Serial links include a transmitter connected to a receiver via a channel. The receiver generally includes a circuit configured to generate a clock that aligns with the phase of the incoming data.
FIG. 1 depicts a related art CDR circuit configured to align a locally generated clock with an incoming data signal.
Referring to FIG. 1, a related art CDR system 100 includes data and crossing slicers 110 that sample the incoming data and provide the data to the bang-bang phase detector 120. The bang-bang phase detector 120 determines if the phase of the clock generated by a voltage controlled oscillator (VCO) 130 is in alignment (e.g., in-phase) with the incoming data. A bang-bang phase detector has 3 states that include the phase being early, late, or that there is no useful information (e.g., there is no data transition required to determine phase alignment). Based on the current state, the bang-bang phase detector 120 outputs an up value or a down value. The up and down signals are provided to a charge pump 140 which activates a switch to increase or decrease the control voltage of the VCO 130. For example, when an up signal is received at the charge pump 140, the charge pump increases the control voltage of the VCO 130 and the frequency of the clock generated is increased. Similarly, when a down signal is received at the charge pump 140, the charge pump 140 decreases the control voltage of the VCO 130 and the frequency of the clock generated is decreased.
In order to properly lock the phase, the VCO 130 needs to generate a clock with a frequency close to the data rate. Thus, frequency acquisition 150 is used to set the initial clock. The frequency acquisition circuit 150 receives a clock output from the VCO 130 and provides a voltage output to increase or decrease the clock frequency generated by the VCO 130.
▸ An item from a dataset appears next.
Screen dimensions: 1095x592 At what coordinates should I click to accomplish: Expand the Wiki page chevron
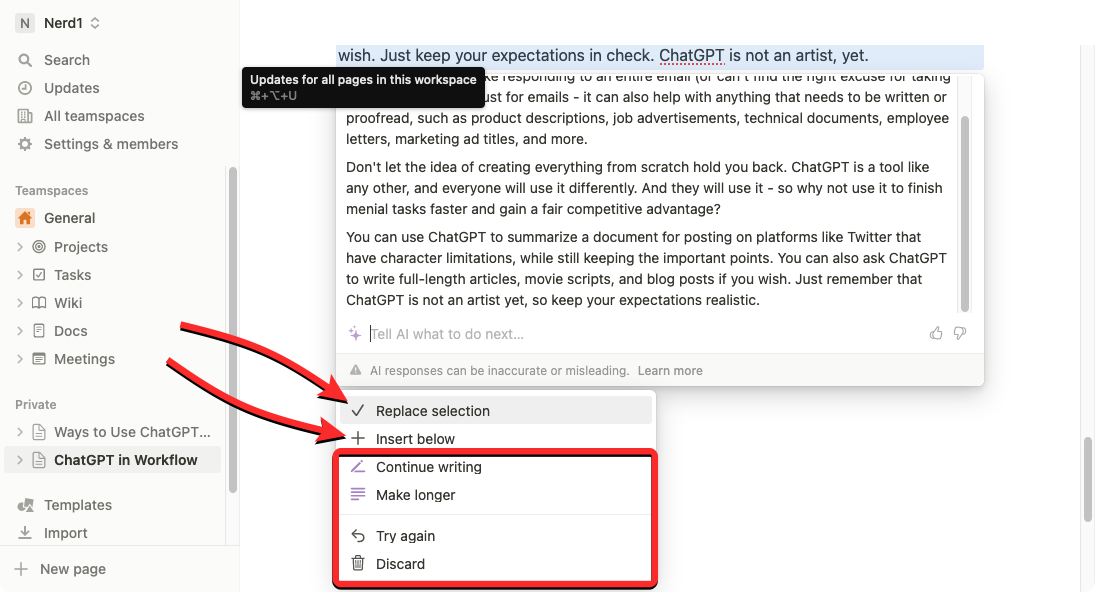tap(20, 303)
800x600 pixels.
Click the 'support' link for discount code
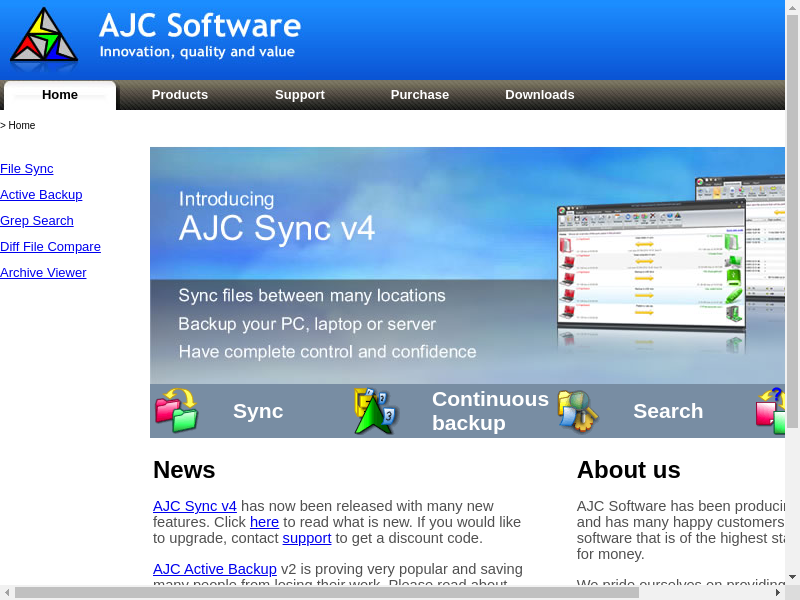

In the past, a number of methodologies have been employed for frequency acquisition. For example, frequency acquisition has been performed using a frequency acquisition circuit that may employ a phase-frequency detector (PFD), a rotational frequency detector, or a counter-based frequency detector. These prior systems, however, have suffered from numerous disadvantages. For example, a PFD is not suitable for digital CDR. Both PFDs and rotational frequency detectors do not work well with low-swing signals transmitted from the transmitter. Counter-based frequency detectors need multi-bit counters and various arithmetic operations to function requiring too much space and complexity and furthermore may produce a multi-bit frequency error and are therefore difficult to implement.
Thus, a method of providing accurate frequency acquisition that operates on input data after translation to CMOS (e.g., after the slicers) and without the use of multi-bit arithmetic operations is needed.
The above information is only for enhancement of understanding of the background of embodiments of the present disclosure, and therefore may contain information that does not form the prior art.